The dough will double in size after about 30 minutes.
Just to warn you, kneading is a work out of its own. My hands were sore after doing this but maybe that's a good indication that I might be a weaksauce? Hmmmm...
Toppings I used were mushrooms, black olives, Italian sausage, green peppers and goat cheese. Nomnomnom.
Ready to be baked in the oven. Go go go!
Every time I look at this picture I start to salivate--no joke. The melted goat cheese with the combination of the mushroom and salty olives..sigh let me stop, I think you get the picture.

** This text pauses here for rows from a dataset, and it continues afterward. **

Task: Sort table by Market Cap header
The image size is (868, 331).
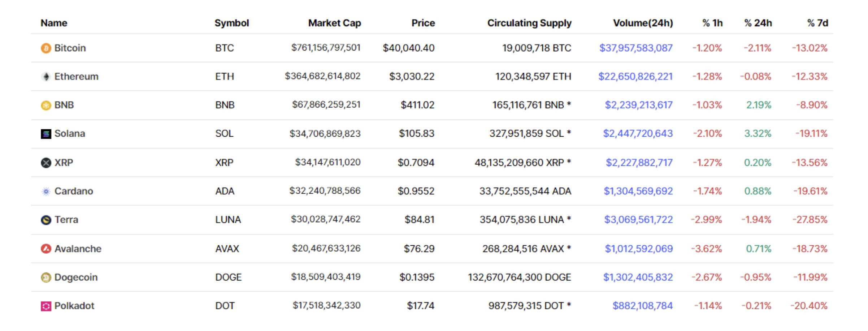Action: pos(334,23)
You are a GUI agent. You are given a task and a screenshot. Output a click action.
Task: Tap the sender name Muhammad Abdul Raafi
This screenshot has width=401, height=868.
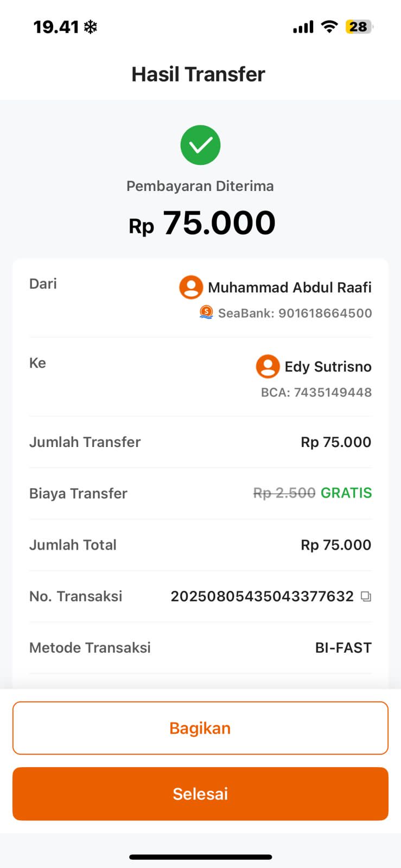tap(290, 287)
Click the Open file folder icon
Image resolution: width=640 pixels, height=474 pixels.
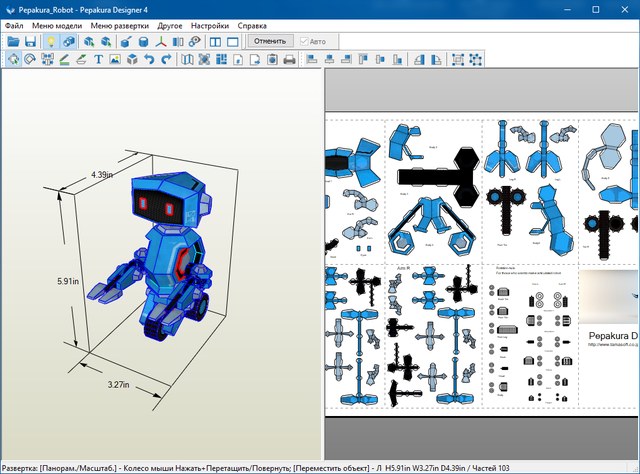(x=13, y=42)
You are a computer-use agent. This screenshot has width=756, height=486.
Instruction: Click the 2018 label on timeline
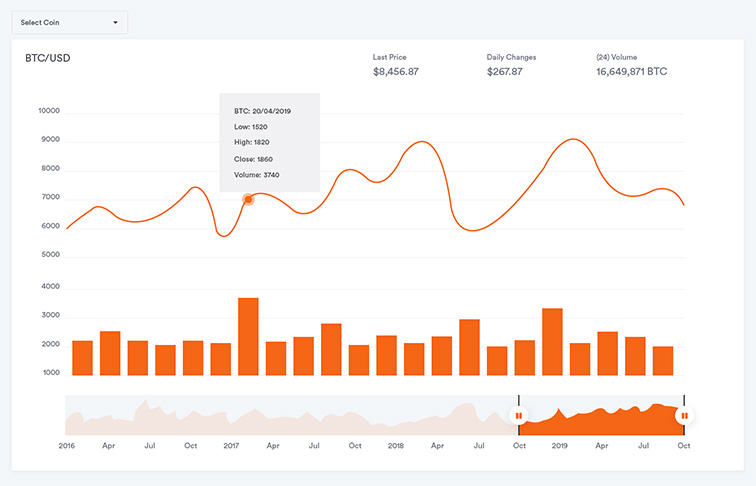396,445

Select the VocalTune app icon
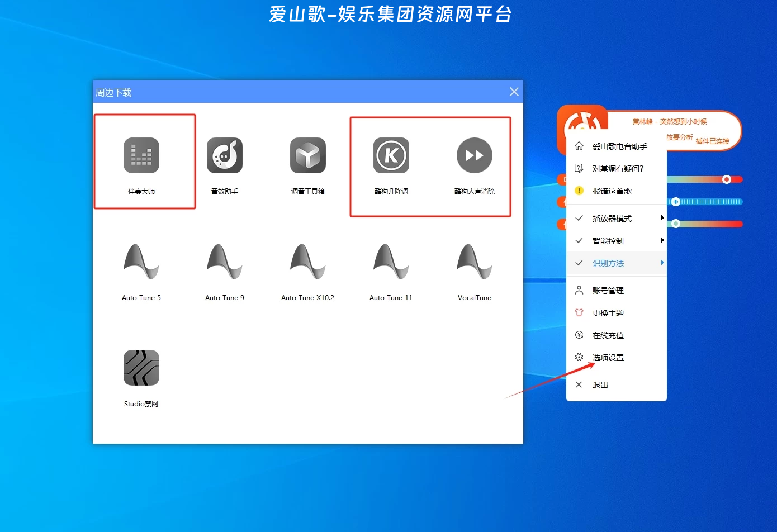pos(474,262)
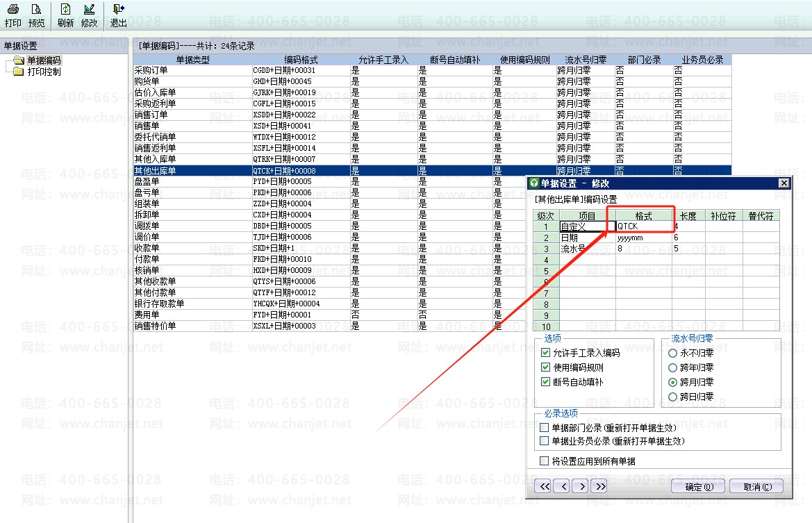Select 打印控制 in the left tree
The width and height of the screenshot is (812, 523).
pos(43,72)
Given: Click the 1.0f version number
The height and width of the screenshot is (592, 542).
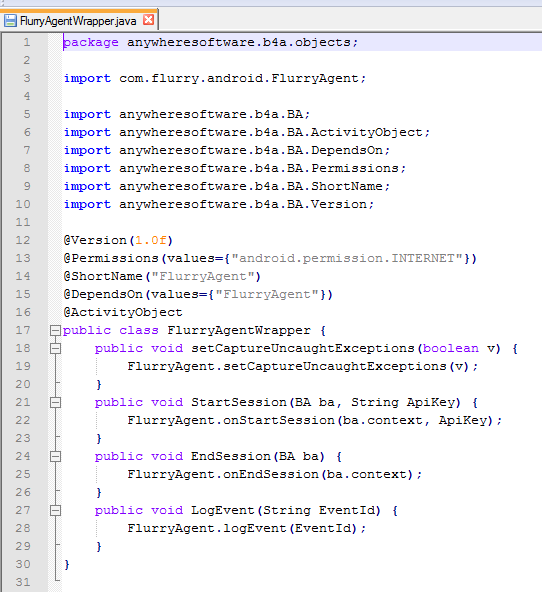Looking at the screenshot, I should coord(151,240).
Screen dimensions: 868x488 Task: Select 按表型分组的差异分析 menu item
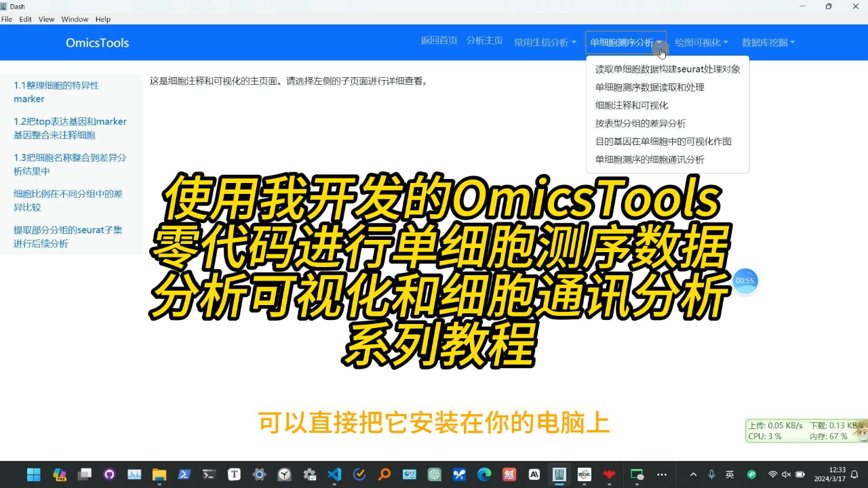640,123
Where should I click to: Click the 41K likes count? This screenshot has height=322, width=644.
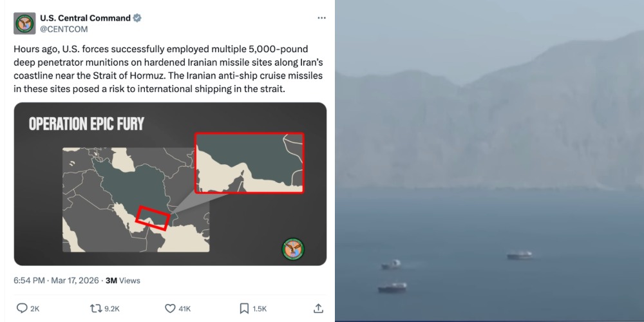(x=184, y=309)
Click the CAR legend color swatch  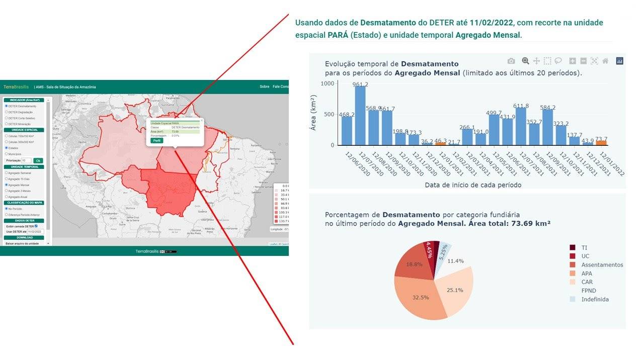[573, 282]
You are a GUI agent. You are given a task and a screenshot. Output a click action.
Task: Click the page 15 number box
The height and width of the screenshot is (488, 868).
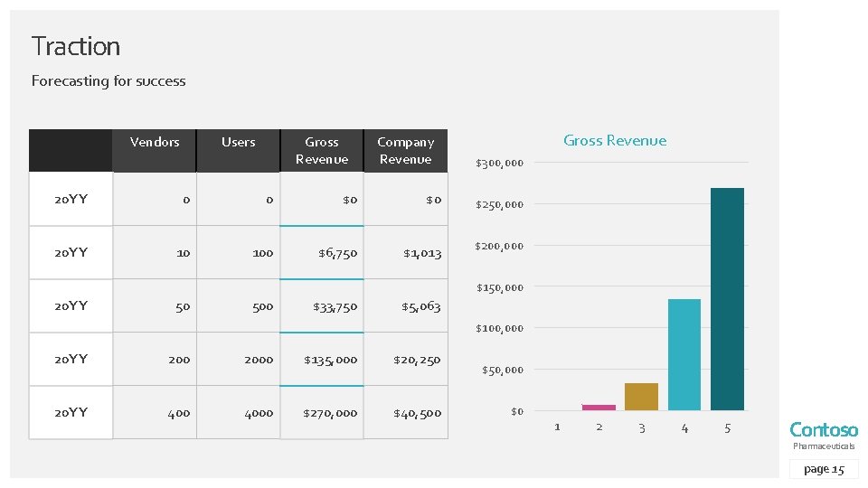[823, 469]
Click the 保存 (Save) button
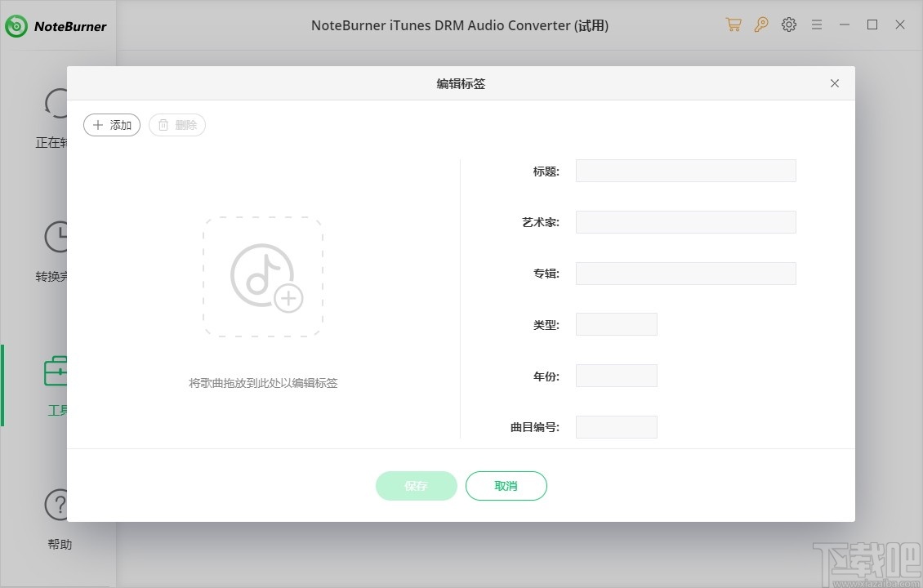The image size is (923, 588). point(416,486)
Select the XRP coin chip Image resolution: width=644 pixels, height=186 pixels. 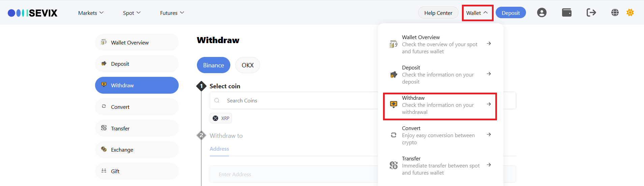(221, 118)
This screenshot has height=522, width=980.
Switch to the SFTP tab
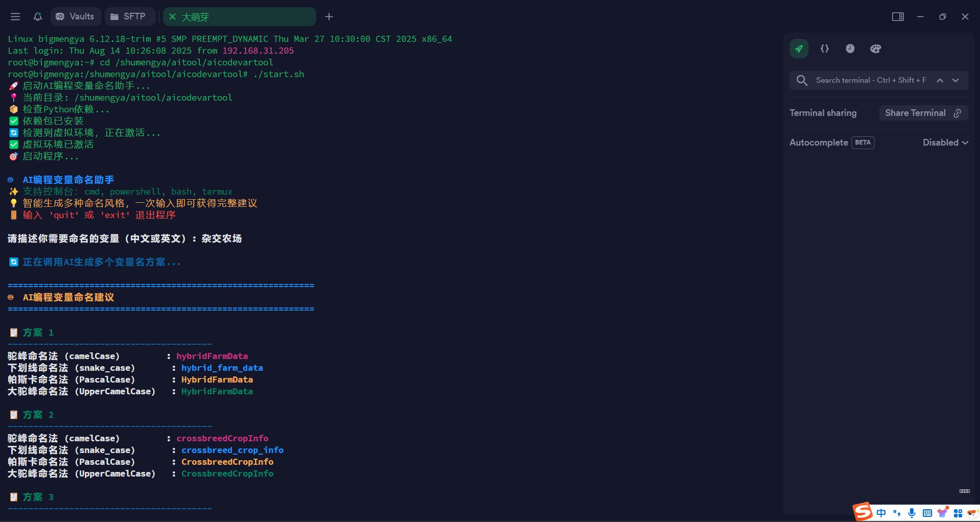(x=129, y=17)
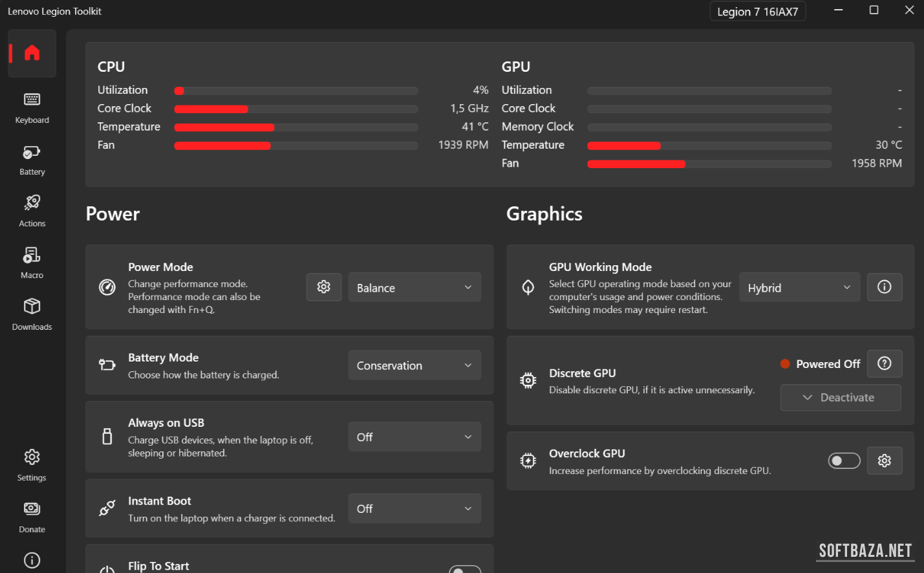The image size is (924, 573).
Task: Open the Downloads page
Action: pyautogui.click(x=32, y=314)
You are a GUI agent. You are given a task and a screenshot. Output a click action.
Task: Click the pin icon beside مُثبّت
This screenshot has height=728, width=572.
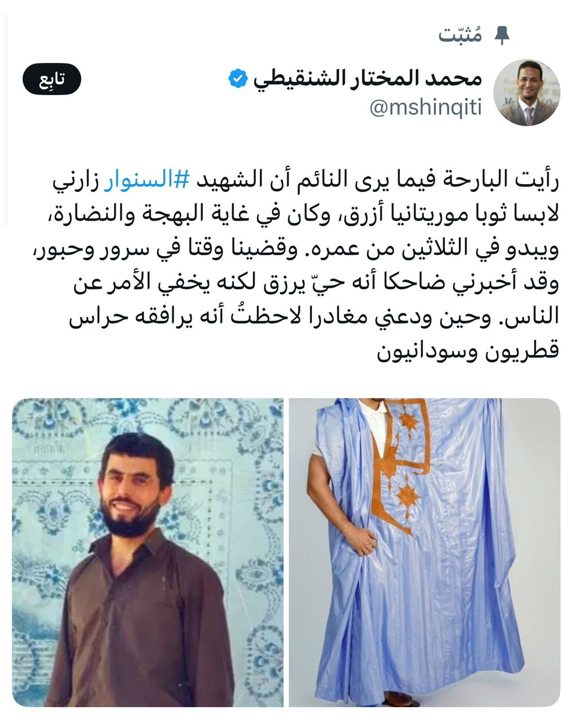(x=502, y=35)
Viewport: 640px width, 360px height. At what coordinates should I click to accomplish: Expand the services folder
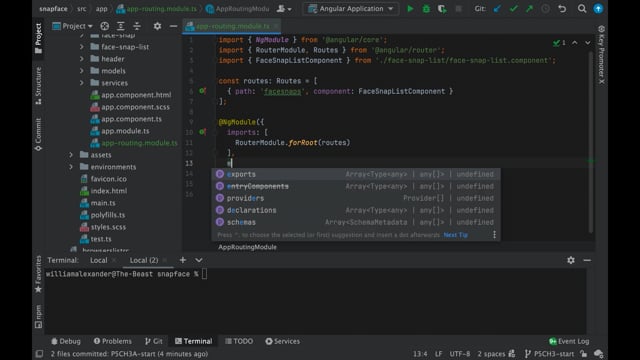point(82,83)
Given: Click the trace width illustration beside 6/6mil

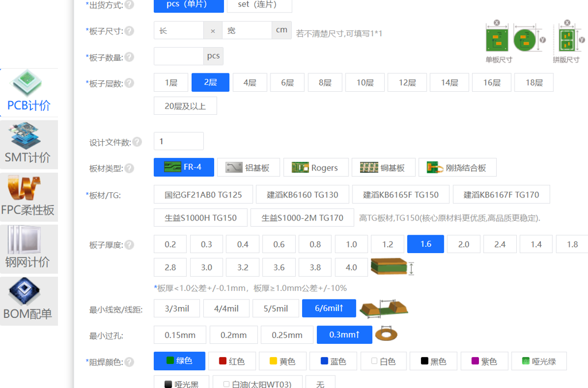Looking at the screenshot, I should click(x=384, y=308).
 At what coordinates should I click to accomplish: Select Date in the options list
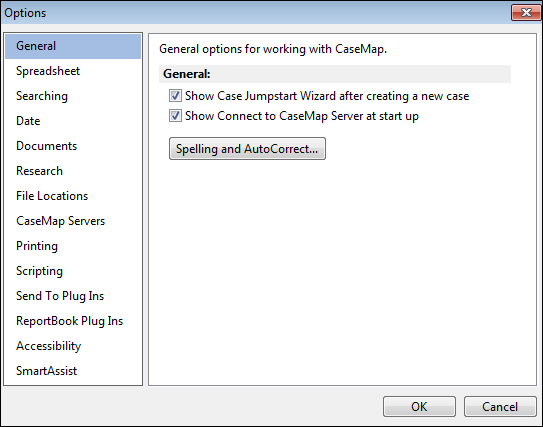(28, 121)
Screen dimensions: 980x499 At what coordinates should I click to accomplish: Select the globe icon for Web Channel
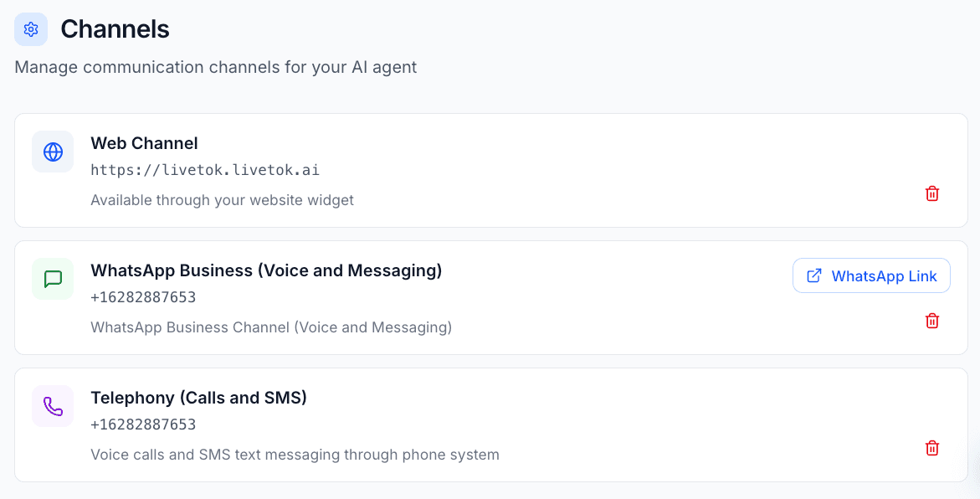[52, 152]
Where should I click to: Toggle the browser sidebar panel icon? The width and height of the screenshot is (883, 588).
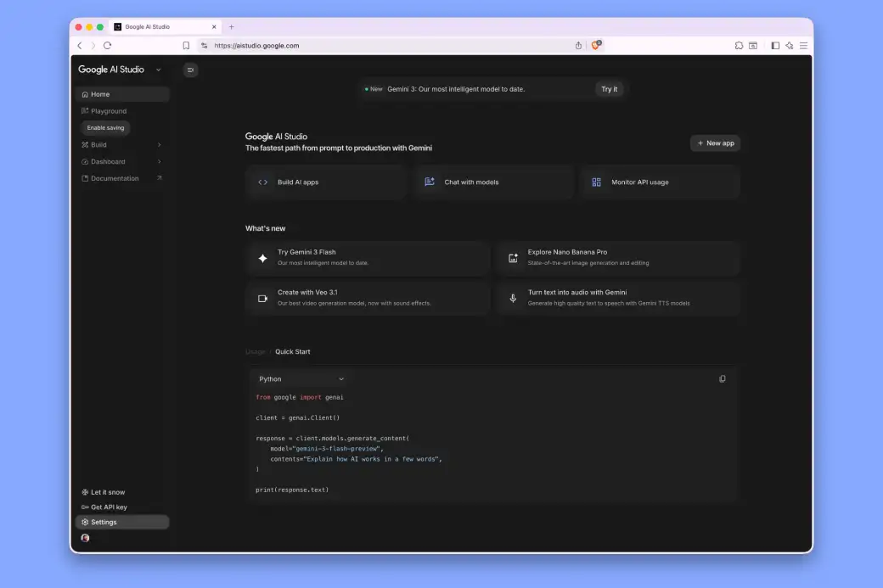pyautogui.click(x=774, y=45)
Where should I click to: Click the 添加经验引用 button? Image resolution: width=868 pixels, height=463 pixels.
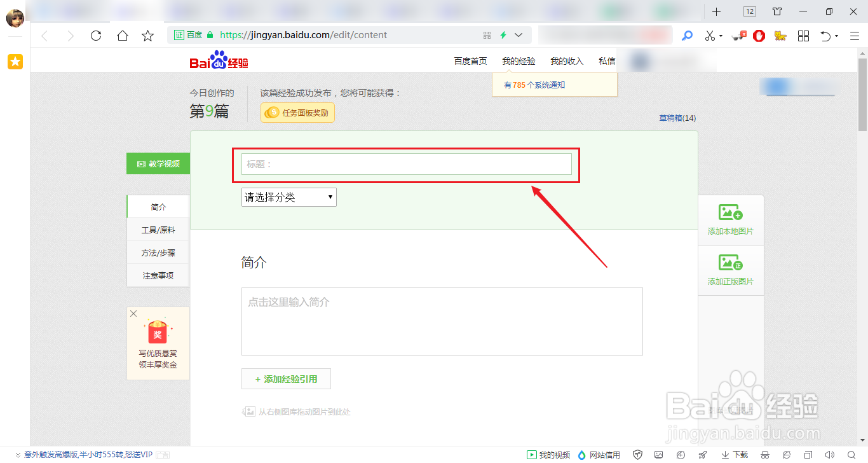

This recipe is definitely a keeper because it really was all that and then some AND it's also a great interactive way to enjoy with friends, kids, or loved ones!

Recipe (yields 2)
2 1/2 cups all-purpose flour (may substitute whole wheat flour for 1 cup of the all-purpose) 
1 (1/4 ounce) package active dry yeast
1/4 teaspoon salt
1 teaspoon of dry oregano
1 cup warm water
1/2-1 tablespoon olive oil

1. Mix a little sugar into the warm water.
2. Sprinkle yeast on top.
3. Wait for 10 minutes or until it gets all foamy.
4. Pour into a large bowl.
5. Add flour, salt, olive oil and combine.
6. Knead for 6-8 minutes until you have a moderately stiff dough that is smooth and elastic (add a bit more flour if you need to).
7. Cover and let rest for 20-30 minutes.
8. Lightly grease two 12-inch pizza pans.
9. Divide dough in half.
10. Place each half on a pizza pan and pat it with your fingers until it stretches over the whole pan.
11. Try to make it thicker around the edge.
12. If desired, pre-bake at 425 F for 10 minutes (I don't always do this).
13. Then spread with pizza sauce and use the toppings of your choice.
14. Bake at 425 F for 10-20 minutes longer or until bubbly and hot.
15. Makes 2 12-inch pizzas.
16. If you don't want to use all the dough, you can freeze it.
17. Take a portion of dough, form into a ball, rub olive oil over it and place it in a freezer bag (the oil makes it easier to take out of the bag).
18. When you want to make a pizza, take dough out of freezer and allow to thaw before using.